You can see all of the past Airbnb reviews for any rental you’re interested in. That way you know if the property description is accurate and you get a sense for how the host interacts with guests.
Guests can communicate with potential hosts before and after making a booking. This is all done on Airbnb’s site, without exchanging any personal information or e-mail addresses until the booking is finalized.
All money transactions go through Airbnb, so the guest’s payment is guaranteed at the time of booking and the host receives the funds 24 hours after check in.
Customer service is big with Airbnb (we’ve actually toured their office in Portland, and it was amazing!). You can learn more about their efforts at their online trust and safety center.
In our opinion, Airbnb really has three key advantages over more traditional accommodations:
The opportunity to rent an entire home or apartment with a kitchen. For the same price as a hotel – and often cheaper – you can find fully furnished vacation rentals through Airbnb that allow you to cook some of your own meals. In places with a high cost of living (like Switzerland) you can save a lot of money by not having to eat out for every meal.
The opportunity to stay with locals. Some Airbnb listings are for entire homes or apartments, where the homeowner is not present. But others involve renting a room in a place where someone lives, and many of these homeowners excel at hosting. On one of our road trips, we rented rooms from three families in Canada – in Vancouver, Kelowna, and Quebec City. We had varying levels of interaction with our hosts but in every case, we got valuable insider knowledge about visiting the city (like how to see a free Cirque du Soleil show and which three hikes we could fit into one day).

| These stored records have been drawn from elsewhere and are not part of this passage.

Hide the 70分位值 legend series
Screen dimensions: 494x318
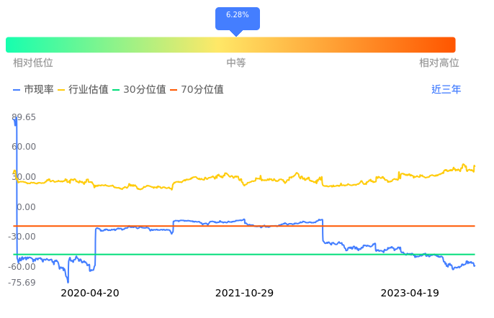pos(197,90)
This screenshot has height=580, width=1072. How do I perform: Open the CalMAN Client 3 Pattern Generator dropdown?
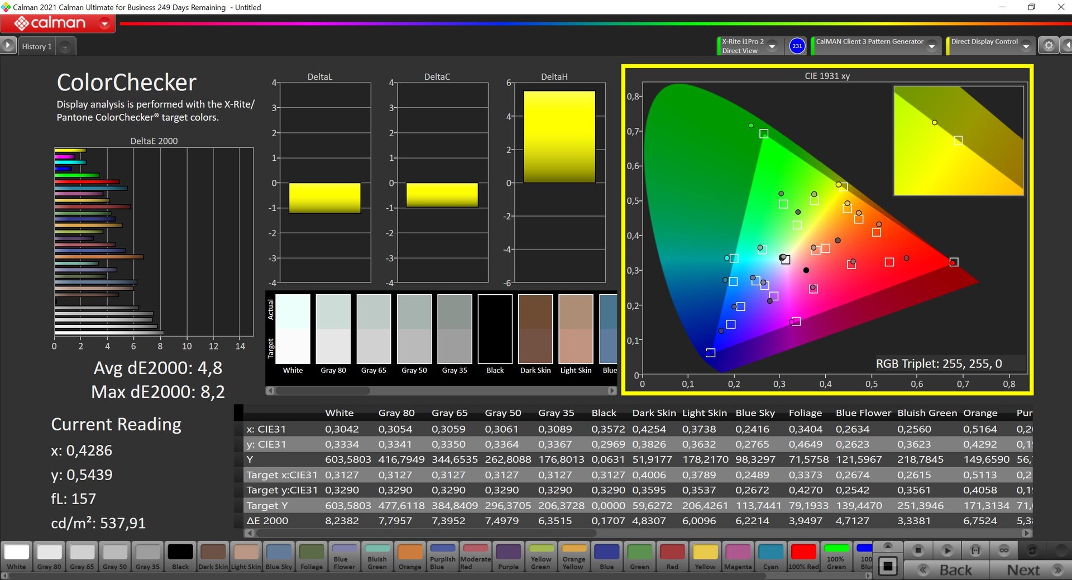click(x=931, y=46)
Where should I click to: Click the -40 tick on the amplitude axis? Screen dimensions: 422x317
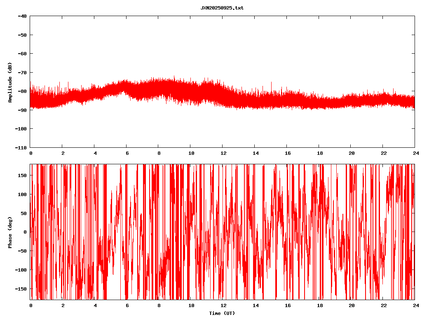[x=22, y=16]
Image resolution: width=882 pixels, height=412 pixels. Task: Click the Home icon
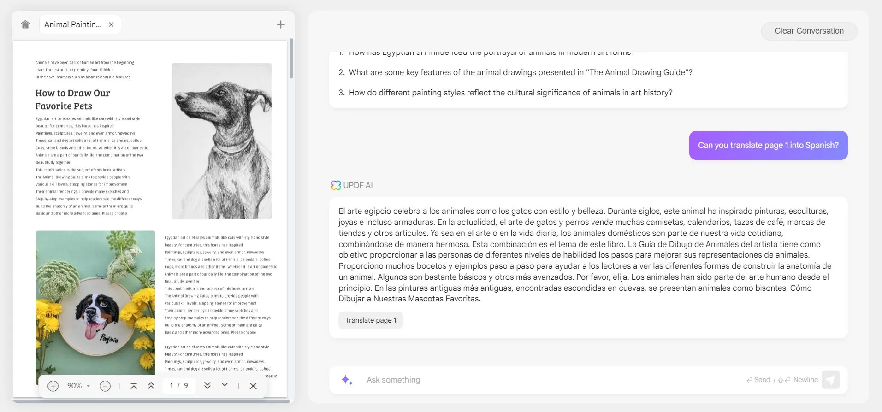click(25, 24)
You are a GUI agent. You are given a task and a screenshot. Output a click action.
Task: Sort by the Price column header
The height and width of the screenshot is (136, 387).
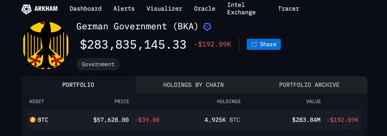point(122,102)
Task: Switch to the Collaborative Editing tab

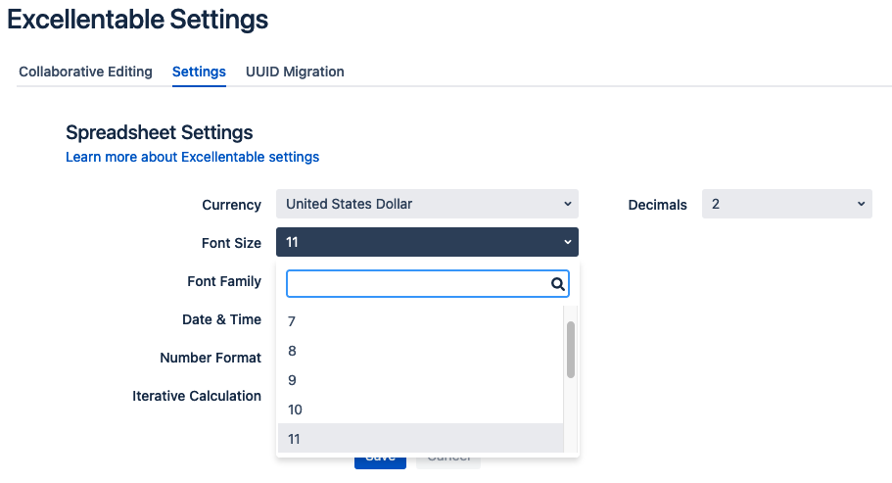Action: coord(85,72)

The opportunity to stay in some one-of-a-kind places. Airbnb truly has a wide range of accommodations, so there is something for everyone. I’ve seen a peaceful backyard tent set up for $10 a night in Utah, a large boat house on the Seine in Paris, tree houses, fancy penthouses in major cities, and – of course – some traditional Bed and Breakfast set ups.
Get a $40 Airbnb coupon code for your first rental!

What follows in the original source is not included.